Art & Story

歴史を感じさせる街にこそ、アーバンという名がよく似合う

どことなく洗練された大人の雰囲気が漂う都会人をイメージさせる言葉

近はキャンプだけでなく、都会を離れての田舎暮らしを始める人も増えてきているようで、より自然に近い生活環境が注目を集めているみたいです。ほんの少し前までは、都会派と呼ばれる人たちが時代の先端を担っているような感じもあったのですが、都会派というと何となくトゲがあるというか、やや嫌味なニュアンスも含んでいるように感じられることもあるかもしれません。それに対してアーバンというと、どことなく洗練された大人の雰囲気が漂う都会人をイメージさせる魔法の言葉のようで不思議ですね。

街なかの風景を捉えた写真にしてもアングルや人の動き、天候や建築物が織りなす彩りの鮮やかさなどで、雑多な風景になるか、どこかアーバンな雰囲気を醸し出すアートになるかなど大きな違いが生じます。撮影した人の意図によるものなのか、観る人の心のありようが影響するものなのか、何とも言えませんが。

よく目にするロンドンの街なかの写真にはアーバンにふさわしいものをしばしば見つけることができます。歴史ある建物に挟まれて緩やかなカーブを描く道を走る二階建てバス。ステッキを手にした、まるで歴史のひとコマを切り取ったような人物が歩く街路。ほかにもパリやニューヨークの写真もアーバンにふさわしいものがよくあります。

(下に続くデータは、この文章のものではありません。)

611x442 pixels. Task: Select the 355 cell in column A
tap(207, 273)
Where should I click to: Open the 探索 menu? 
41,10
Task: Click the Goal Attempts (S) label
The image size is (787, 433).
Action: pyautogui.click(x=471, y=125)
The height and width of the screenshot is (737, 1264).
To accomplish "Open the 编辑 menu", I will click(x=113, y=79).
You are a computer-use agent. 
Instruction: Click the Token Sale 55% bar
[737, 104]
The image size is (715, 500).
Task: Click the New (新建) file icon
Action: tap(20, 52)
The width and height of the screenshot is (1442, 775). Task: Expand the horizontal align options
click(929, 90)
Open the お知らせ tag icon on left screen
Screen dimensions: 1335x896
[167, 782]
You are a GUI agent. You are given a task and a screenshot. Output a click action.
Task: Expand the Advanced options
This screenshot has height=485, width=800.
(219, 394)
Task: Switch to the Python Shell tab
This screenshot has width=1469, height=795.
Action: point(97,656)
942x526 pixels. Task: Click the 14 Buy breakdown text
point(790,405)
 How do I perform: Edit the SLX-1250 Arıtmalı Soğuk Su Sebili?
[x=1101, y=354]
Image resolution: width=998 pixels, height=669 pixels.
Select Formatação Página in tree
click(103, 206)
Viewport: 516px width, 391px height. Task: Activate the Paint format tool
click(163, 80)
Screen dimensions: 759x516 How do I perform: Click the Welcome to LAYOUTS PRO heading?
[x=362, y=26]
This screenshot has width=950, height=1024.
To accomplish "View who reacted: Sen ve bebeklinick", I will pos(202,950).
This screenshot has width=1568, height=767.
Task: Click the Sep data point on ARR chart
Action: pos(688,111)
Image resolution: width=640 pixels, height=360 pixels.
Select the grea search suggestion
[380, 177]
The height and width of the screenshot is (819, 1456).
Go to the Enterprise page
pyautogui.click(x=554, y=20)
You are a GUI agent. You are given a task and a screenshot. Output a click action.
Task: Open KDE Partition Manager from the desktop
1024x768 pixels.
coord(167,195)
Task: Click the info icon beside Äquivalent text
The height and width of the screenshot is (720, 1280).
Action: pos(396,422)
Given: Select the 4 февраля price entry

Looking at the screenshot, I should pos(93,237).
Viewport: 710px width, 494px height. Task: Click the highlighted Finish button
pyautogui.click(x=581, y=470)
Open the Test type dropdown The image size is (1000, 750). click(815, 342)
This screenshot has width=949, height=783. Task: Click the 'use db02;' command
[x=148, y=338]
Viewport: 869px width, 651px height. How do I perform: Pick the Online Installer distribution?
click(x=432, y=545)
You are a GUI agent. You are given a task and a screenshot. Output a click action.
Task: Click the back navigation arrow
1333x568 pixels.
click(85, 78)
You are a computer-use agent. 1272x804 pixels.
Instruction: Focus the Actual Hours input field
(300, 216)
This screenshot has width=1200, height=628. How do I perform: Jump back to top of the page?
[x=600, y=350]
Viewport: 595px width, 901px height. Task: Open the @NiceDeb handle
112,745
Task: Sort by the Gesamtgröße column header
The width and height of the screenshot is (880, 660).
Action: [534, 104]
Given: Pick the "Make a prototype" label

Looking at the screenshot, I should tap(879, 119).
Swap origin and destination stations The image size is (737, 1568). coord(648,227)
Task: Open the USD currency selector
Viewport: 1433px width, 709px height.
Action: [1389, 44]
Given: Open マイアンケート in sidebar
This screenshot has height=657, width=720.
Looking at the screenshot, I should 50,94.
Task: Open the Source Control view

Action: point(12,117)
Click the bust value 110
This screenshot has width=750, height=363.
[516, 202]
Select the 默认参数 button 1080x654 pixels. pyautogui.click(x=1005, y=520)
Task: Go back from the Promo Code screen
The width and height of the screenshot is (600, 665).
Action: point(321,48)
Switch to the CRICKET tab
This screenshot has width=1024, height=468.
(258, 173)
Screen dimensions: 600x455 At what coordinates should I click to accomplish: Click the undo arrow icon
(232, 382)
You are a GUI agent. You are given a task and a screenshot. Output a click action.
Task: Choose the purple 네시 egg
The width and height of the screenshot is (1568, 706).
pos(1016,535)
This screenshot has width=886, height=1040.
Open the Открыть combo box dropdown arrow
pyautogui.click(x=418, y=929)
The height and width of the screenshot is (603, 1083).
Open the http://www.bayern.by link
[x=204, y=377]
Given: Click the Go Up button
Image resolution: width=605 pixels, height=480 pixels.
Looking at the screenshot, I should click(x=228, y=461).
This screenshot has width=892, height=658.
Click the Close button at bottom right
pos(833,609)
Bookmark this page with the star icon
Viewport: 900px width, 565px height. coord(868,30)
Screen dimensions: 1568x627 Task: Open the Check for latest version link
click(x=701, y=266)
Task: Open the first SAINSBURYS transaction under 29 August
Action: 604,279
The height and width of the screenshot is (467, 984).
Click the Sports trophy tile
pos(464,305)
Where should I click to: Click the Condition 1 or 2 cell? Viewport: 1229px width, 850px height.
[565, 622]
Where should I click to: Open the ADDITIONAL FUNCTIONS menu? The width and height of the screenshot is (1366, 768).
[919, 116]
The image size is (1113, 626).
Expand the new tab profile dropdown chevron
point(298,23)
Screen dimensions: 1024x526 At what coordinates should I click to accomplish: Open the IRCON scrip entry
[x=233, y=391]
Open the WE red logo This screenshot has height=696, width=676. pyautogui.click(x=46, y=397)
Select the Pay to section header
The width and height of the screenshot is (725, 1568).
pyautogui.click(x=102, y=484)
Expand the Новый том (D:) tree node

よくよく考えてみると、必ずしも近代的な都会ではなく、歴史を感じさせる街にこそ、アーバンがよく似合うのかもしれません。著名な、芸術的なアートではなく、誰が撮影したかわからないアーバンなポスターのほうがしっくりくることもありそうです。どんなポスターにしようかと、のんびり部屋を見回してみてはいかがでしょうか。